まことに続いて店内に入ると、そこには見たことのない世界があった。

女性のヌード写真集やアダルトビデオなど、あいりには初めて目の当たりにするものばかりだった。


「旦那さん、持ってないの?」


びっくりした表情で店内を見回しているあいりに、まことが耳元で囁く。


あいりはそれに背筋がぞくぞくして、身体が震え上がった。

「な…ないです、多分…」


「隠してるだけだと思うけど、俺は。あっ、これこれ」


大きく首を振るあいりに、まことは箱に入った商品を差し出す。


「これ…ですか?」

そんなに大きくない箱に描かれていたのは、肩叩きに似た機械だった。
『お手軽に使える!電気で動くマッサージ器』
とパッケージに書かれている。


「これが…『電マ』なんですね」


あいりはまじまじと見てしまっていた。

「でも、マッサージ器なら18歳未満でも使えると思うんですが…」


「マッサージする場所によるよね。木野さん、これ、どこに使ったら一番気持ちいいか知ってる?」

「え…?」


と言うまことの目は、別人のようだった。
涼しげなのに、どこか熱い、密かに何かがくすぶっているような印象を受けた。

「…ま、旦那さんにでもおねだりしてみたらいいんじゃない?」


「はあ…」


「木野さん、旦那さんとはあんまりしてないの?結婚してるのに…」


「してるって…?」

お店を出て、車に乗ると、まことはそんな質問をしてくる。
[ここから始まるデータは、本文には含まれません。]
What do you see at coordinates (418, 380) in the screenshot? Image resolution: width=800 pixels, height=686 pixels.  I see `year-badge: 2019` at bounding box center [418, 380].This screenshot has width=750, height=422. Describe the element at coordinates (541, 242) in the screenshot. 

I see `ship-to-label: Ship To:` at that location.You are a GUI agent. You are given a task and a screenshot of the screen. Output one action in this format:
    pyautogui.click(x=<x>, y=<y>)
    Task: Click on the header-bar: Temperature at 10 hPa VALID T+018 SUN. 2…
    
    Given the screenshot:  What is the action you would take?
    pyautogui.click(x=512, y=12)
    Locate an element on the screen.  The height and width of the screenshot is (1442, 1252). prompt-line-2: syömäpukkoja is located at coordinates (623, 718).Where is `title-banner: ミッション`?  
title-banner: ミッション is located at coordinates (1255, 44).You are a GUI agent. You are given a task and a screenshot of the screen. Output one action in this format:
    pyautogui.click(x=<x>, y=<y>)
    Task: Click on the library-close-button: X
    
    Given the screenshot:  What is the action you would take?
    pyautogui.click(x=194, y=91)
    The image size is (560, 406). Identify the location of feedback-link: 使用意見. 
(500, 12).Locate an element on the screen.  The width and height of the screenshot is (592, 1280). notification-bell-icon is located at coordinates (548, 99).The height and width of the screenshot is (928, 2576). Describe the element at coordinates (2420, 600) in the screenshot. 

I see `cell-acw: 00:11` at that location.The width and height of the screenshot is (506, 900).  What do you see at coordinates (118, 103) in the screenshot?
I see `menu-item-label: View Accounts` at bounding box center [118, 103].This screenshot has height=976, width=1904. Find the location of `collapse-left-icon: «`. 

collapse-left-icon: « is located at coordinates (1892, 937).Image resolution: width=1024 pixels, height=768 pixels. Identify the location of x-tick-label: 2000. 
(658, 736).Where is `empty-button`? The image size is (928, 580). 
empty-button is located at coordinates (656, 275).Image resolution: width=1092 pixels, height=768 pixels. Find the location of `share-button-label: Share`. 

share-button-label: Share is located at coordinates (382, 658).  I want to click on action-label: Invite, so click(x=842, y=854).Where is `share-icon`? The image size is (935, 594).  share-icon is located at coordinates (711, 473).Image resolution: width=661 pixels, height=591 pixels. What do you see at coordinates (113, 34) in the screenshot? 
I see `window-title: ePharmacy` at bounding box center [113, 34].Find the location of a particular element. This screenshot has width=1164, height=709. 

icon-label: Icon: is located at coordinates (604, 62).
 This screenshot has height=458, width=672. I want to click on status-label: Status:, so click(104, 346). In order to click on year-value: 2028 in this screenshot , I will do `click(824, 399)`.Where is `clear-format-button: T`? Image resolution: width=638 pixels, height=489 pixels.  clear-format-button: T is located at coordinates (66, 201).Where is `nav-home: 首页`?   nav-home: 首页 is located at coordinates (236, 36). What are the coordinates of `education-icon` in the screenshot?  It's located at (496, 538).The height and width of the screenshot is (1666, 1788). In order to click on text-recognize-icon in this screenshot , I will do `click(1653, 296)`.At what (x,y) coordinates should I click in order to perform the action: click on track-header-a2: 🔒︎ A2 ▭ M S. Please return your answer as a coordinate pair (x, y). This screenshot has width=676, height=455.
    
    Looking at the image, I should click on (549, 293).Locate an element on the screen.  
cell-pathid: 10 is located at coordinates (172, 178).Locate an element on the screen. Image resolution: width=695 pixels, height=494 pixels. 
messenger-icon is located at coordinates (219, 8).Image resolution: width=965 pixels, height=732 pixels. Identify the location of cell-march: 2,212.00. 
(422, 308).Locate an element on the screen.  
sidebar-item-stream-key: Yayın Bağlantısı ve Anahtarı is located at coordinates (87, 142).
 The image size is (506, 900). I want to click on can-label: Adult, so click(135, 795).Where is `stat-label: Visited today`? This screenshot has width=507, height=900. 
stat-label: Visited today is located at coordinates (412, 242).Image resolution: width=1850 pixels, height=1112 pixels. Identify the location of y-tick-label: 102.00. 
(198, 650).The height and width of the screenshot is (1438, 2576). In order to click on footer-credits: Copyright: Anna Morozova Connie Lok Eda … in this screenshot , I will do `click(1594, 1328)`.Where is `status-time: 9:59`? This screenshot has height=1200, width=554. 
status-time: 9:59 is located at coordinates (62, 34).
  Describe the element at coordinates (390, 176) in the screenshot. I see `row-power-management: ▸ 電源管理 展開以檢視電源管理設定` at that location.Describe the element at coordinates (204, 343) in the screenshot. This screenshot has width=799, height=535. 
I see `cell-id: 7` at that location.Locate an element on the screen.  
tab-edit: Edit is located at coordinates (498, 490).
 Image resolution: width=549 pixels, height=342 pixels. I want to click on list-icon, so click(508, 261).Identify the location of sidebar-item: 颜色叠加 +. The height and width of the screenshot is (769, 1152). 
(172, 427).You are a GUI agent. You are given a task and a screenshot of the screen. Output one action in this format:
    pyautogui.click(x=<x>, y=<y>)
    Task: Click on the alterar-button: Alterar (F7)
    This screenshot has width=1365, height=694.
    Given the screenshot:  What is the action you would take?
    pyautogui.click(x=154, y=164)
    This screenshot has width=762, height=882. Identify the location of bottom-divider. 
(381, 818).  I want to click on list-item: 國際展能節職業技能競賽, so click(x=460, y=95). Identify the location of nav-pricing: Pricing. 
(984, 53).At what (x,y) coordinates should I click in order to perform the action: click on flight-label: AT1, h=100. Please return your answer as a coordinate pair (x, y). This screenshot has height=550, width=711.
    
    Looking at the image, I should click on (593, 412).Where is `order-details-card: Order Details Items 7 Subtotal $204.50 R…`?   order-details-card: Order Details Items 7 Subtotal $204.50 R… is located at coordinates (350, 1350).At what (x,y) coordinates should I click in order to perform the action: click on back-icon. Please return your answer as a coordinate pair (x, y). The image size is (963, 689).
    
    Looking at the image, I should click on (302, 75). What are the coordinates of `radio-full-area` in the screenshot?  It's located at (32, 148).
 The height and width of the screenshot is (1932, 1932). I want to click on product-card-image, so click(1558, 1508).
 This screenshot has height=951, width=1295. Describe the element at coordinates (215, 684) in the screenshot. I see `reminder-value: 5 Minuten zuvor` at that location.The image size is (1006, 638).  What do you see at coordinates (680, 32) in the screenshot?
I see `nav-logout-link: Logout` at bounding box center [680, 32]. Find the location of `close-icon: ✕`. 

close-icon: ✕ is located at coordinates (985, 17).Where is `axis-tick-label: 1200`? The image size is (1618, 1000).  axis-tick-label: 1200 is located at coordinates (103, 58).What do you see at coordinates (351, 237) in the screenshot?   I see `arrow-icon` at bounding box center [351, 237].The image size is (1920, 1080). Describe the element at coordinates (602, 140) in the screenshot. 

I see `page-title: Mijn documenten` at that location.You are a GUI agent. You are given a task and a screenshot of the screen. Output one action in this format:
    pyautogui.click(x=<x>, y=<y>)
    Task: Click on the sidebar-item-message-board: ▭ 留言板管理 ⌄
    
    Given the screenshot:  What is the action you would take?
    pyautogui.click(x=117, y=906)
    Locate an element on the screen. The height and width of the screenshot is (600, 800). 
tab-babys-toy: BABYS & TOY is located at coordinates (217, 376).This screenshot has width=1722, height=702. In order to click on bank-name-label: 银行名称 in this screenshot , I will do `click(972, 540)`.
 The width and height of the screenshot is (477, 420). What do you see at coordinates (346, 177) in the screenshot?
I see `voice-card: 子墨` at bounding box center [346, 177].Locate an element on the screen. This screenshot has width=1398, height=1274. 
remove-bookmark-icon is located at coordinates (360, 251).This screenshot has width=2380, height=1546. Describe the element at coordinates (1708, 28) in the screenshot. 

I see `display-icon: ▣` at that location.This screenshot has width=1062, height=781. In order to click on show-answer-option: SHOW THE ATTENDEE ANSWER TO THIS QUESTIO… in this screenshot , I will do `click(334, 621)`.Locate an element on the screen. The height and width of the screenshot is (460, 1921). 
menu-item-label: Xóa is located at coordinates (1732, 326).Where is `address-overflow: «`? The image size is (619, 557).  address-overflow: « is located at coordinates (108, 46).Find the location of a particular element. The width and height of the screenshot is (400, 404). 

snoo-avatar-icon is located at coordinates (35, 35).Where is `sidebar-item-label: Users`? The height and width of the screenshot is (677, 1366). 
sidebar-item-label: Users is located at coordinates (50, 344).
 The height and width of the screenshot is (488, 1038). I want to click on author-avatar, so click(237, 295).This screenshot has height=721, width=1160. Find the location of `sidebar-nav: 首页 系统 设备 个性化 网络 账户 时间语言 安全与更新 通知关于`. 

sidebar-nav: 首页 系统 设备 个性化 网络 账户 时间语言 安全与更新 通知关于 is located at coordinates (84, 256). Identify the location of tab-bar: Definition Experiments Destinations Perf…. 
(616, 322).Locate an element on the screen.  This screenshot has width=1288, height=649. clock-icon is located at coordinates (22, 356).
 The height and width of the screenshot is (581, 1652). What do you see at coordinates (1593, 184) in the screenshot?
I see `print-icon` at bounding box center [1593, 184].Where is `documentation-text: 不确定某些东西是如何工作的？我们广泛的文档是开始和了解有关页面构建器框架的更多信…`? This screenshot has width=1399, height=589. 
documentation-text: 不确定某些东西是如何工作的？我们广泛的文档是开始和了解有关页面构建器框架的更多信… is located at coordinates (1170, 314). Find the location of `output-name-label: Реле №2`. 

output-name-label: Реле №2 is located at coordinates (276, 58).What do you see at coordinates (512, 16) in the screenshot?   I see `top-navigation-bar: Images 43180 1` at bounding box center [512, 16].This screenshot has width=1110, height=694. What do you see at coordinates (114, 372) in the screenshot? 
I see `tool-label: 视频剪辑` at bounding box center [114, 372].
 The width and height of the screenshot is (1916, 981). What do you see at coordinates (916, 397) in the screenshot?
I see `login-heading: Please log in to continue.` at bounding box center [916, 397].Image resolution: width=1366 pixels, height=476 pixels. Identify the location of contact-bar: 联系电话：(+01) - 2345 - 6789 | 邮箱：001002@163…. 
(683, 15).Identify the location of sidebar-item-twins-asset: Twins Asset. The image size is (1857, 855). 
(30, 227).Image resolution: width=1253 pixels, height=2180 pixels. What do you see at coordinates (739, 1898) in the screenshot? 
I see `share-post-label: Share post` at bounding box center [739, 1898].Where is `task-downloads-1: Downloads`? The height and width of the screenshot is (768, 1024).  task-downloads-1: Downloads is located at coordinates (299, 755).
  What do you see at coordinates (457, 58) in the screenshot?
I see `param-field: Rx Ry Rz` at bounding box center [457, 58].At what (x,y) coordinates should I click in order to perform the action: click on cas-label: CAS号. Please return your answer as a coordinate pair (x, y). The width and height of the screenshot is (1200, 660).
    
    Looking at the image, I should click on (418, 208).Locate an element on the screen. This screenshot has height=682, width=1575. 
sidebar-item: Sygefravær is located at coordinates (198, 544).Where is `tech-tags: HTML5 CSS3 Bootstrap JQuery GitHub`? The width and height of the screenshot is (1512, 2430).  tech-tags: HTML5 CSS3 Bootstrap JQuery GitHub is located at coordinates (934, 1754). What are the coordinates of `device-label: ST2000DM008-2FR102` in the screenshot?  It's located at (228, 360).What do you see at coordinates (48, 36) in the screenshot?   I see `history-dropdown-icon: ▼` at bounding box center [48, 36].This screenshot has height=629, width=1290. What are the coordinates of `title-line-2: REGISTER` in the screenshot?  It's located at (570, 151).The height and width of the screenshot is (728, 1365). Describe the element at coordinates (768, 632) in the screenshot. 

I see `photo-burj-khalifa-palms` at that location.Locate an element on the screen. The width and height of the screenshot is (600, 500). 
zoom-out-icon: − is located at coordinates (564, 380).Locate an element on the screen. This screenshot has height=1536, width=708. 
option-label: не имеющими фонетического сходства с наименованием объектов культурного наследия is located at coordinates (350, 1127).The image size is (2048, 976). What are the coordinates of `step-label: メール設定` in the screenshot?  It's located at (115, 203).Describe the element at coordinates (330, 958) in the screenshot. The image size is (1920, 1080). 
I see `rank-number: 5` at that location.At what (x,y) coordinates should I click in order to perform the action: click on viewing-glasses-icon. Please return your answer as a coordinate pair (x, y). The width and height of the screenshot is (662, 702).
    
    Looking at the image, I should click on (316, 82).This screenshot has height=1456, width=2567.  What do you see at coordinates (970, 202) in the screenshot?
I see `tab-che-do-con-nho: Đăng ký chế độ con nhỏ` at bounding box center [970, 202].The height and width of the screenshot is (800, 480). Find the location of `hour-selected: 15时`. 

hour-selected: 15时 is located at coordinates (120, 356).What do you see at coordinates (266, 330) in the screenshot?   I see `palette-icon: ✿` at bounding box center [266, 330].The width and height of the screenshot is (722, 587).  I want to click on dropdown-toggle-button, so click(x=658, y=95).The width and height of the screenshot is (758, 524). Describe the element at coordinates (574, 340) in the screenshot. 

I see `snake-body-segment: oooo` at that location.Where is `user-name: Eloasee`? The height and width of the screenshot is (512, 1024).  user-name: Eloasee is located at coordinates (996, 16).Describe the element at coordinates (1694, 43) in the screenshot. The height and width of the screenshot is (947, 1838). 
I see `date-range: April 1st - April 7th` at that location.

理解できなかったあいりは、聞き返してしまっていた。


「エッチしてないの?って聞いたんだけど…」


悪戯っぽく笑いながら答えるまこと。
真っ昼間、運転中にもかかわらず、とんでもないことを言いだすまことに、あいりは驚かされる。


「それは…」


ふと、その時のことを思い出してしまい、あいりは真っ赤になっていた。


「可愛いね、木野さんは。前からずっとそう思っていたけど、中身もすごく可愛い…」


いつの間にか、まことは人気のない公園の駐車場に車を停めていた。

「や…っん…」


あいりの下唇に触れた後、まことはそっとキスをし、舌先で唇を刺激する。
あいりがびっくりして唇を薄く開いた瞬間、そこに舌をねじ込ませ、口腔内を蹂躙した。

大人のキスは、ゆういちのそれよりも激しく、あいりは身体が熱くなっていく感覚を覚えた。